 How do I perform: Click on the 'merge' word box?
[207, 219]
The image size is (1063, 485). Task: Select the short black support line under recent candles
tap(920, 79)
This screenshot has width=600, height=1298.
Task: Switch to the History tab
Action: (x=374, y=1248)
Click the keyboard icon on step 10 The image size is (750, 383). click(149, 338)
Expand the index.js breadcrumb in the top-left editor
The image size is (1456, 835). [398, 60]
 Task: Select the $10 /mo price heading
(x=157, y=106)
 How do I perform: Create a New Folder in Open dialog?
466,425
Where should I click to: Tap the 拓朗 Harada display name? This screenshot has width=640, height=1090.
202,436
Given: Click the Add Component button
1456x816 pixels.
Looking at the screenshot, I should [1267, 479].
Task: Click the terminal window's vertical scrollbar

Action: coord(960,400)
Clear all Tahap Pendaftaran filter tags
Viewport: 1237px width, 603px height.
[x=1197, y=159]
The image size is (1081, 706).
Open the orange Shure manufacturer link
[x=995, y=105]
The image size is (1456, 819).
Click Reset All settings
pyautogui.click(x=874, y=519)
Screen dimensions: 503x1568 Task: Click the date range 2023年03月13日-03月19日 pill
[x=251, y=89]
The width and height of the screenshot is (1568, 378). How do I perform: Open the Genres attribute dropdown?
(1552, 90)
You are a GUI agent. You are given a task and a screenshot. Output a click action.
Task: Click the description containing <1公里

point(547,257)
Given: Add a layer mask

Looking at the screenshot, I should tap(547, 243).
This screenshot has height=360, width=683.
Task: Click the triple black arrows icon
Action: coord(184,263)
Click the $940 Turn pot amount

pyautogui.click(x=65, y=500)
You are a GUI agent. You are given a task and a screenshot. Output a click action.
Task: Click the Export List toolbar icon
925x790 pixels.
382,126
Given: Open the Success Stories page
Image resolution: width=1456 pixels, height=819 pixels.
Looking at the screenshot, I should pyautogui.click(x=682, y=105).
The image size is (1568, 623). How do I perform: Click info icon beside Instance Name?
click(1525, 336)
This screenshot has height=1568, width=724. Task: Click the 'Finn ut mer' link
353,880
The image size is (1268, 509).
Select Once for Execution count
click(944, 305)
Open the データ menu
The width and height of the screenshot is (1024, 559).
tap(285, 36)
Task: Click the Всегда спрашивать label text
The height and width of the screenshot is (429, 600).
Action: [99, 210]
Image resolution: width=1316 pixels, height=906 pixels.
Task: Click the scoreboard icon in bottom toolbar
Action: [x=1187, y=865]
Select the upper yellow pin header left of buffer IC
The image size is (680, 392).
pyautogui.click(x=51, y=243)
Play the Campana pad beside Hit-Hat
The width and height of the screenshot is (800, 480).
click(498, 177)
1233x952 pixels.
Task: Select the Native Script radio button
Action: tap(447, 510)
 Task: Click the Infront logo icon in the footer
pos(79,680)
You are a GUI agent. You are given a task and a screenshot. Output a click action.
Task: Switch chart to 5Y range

WHAT YOU NEED TO DO
Locate every line in the records above that contains the word "Select", and copy each of those lines in full.

WORKED SOLUTION
The image size is (1063, 485). Task: Select the short black support line under recent candles
 Task: Select the $10 /mo price heading
Select Once for Execution count
Select the upper yellow pin header left of buffer IC
Task: Select the Native Script radio button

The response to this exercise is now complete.